Venus Pompeji

Venus on seashell, from the Casa di Venus, Pompeii. Before 79 AD.

Venus is a Roman goddess whose functions related to love, beauty, sex, fertility, prosperity and desire. In Roman mythology, she was considered the mother of Romans through her son, Aeneas, who escaped the fall of Troy and fled to Italy. Julius Caesar claimed her as his ancestor. Venus was important to many religious festivals, and was revered in Roman religion with numerous cult titles. Venus is the Roman Goddess of Love who acquired most of her qualities from the Greek Goddess Aphrodite who represented love, sexuality, abundance and fertility in all living beings and things – in all forms. So The Romans changed and adapted the myths and iconography of her Greek counterpart Aphrodite fort he benefit of Roman art and Latin literature. In the later classical Western tradition, Venus becomes one of the most widely known deities of Greco-Roman mythology and the embodiment of love and sexuality. She is also associated through the evening star with Ishtar of Mesopotamia, Inanna of Sumeria and Hathor of Egypt. Venus was connected with cultivated fields and gardens and the abundance of growth and life. Venus represents sex, love, beauty, enticement, seduction, and persuasive female charm among the pantheon of immortal gods; in Latin orthography, her name is identical to the Latin noun venus („sexual love“ and „sexual desire“), from which it is taken. Venus has been said to be perhaps „the most original creation of the Roman pantheon“, and „an ill-defined and assimilative“ native goddess, combined „with a strange and exotic Aphrodite“.[

Her cults possibly suggest the religiously derived legitimate charm and seduction of the divine by mere mortals, in contrast to the more formal, contractual relations between most members of Rome’s official pantheon and the state, and the unofficial, illicit manipulation of divine forces through magic. The ambivalence of her function can be seen in the etymological relationship of the root *venes- with Latin venenum (poison), in the sense of „a charm, magic philtre“.

In myth, Venus-Aphrodite came from sea-foam. Roman theology presents Venus as the yielding, watery female principle, of great importance to the generation and balance of life. Her male equivalents in the Roman pantheon, Vulcan and Mars, are active and fiery. Venus absorbs and moderates the male essence, uniting the opposites of male and female in mutual affection. She is essentially assimilative and benign, and embraces several otherwise quite differing functions. She can give military victory, sexual success, good fortune and prosperity. In one context, she is a goddess of prostitutes; in another, she turns the hearts of men and women from sexual vice to virtue.

Venus‘ signs were for the most part the same as Aphrodite’s. They include roses, myrtle, which was cultivated for its white, sweetly scented flowers, aromatic, evergreen leaves and its various curative properties. Myrtle was considered to be a particularly potent aphrodisiac. The female pudendum, particularly the clitoris, was known as murtos (myrtle). As goddess of love and sex, Venus played an essential role at Roman prenuptial rites and wedding nights, so myrtle and roses were used in bridal bouquets.
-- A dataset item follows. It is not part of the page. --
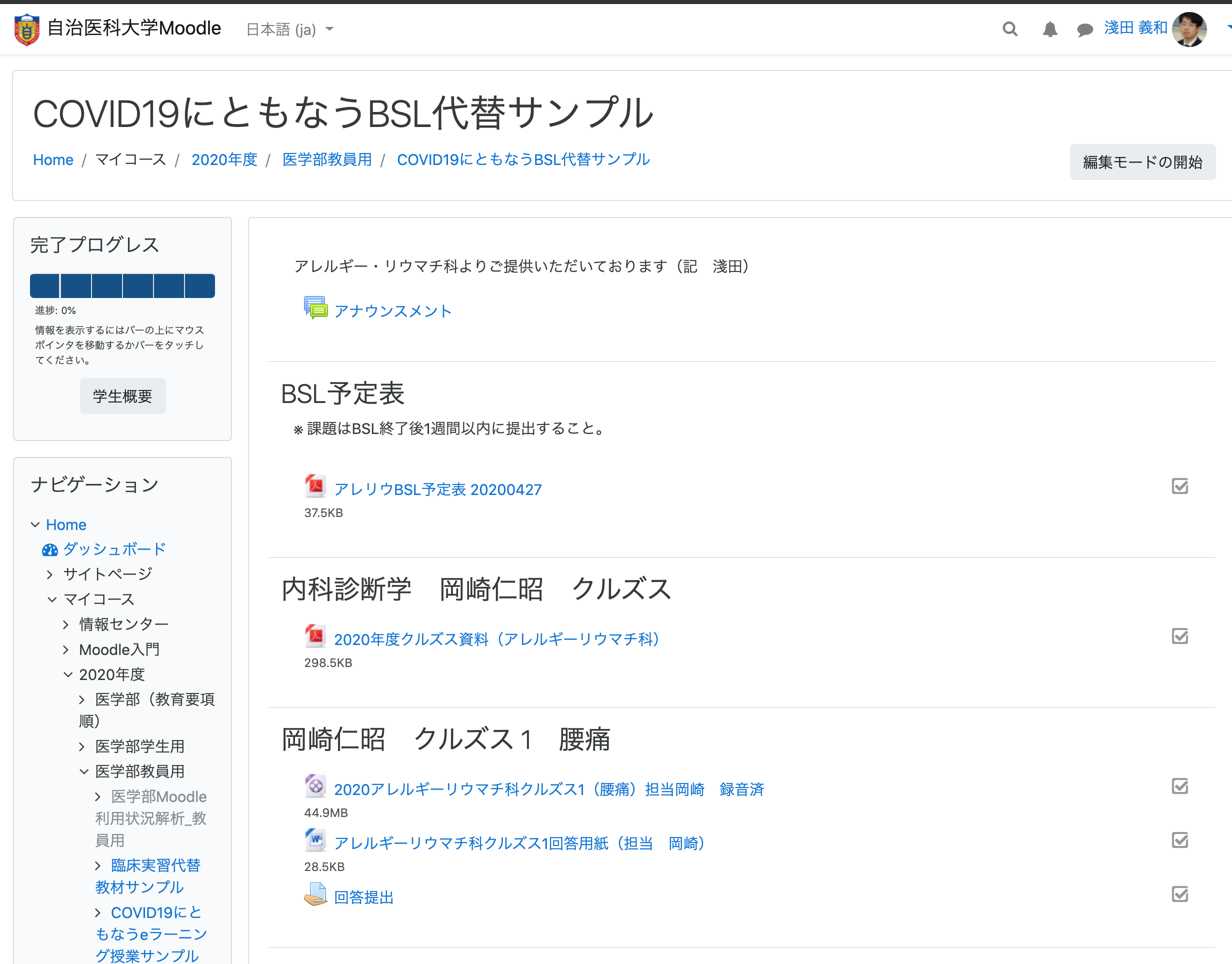Click the video icon for クルズス1 録音済
The height and width of the screenshot is (964, 1232).
coord(316,786)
Venus was offered official (state-sponsored) cult in some festivals of the Roman calendar. Her sacred month was April (Latin Mensis Aprilis) which Roman etymologists understood to derive from aperire, „to open,“ with reference to the springtime blossoming of trees and flowers.
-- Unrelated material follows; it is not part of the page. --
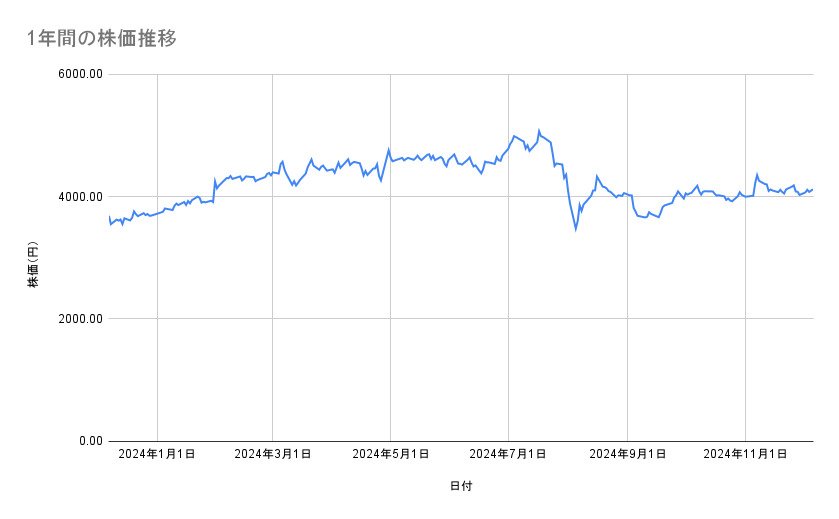The image size is (839, 519).
Task: Click the lowest dip of the price line in August
Action: [576, 229]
As with the majority of major gods and goddesses in Roman mythology, the literary concept of Venus is embellished with whole-cloth borrowings from the literary Greek mythology of her counterpart, Aphrodite. In some examples of Latin mythology Cupid was the son of Venus and Mars, the god of war. In other periods, or in similar myths and theologies, Venus was believed to be the consort of Vulcan. Virgil, in compliment to his patron Augustus and the gens Julia, strengthening an existing connection between Venus, whom Julius Caesar had adopted as his protectress, and Aeneas. Vergil’s Aeneas is shown the way to Latium by Venus in her heavenly form, the morning star, shining brightly before him in the daylight sky; much later, she lifts Caesar’s soul to heaven. In Ovid’s Fasti Venus came to Rome because she „preferred to be worshipped in the city of her own offspring“. In Vergil’s poetic writing of Octavian’s victory at the sea-battle of Actium, the soon to be emperor is an ally of with Venus, Neptune and Minerva. Octavian’s opponents, Antony, Cleopatra and the Egyptians, assisted by strange and unhelpful deities such as „barking“ Anubis, lose the battle.

In the interpretatio romana of the Germanic pantheon during the early centuries AD, Venus became connected with the Germanic goddess Frijjo, which led to the loan translation „Friday“ for dies Veneris. The historical cognate of the dawn goddess in Germanic tradition, however, would be Ostara.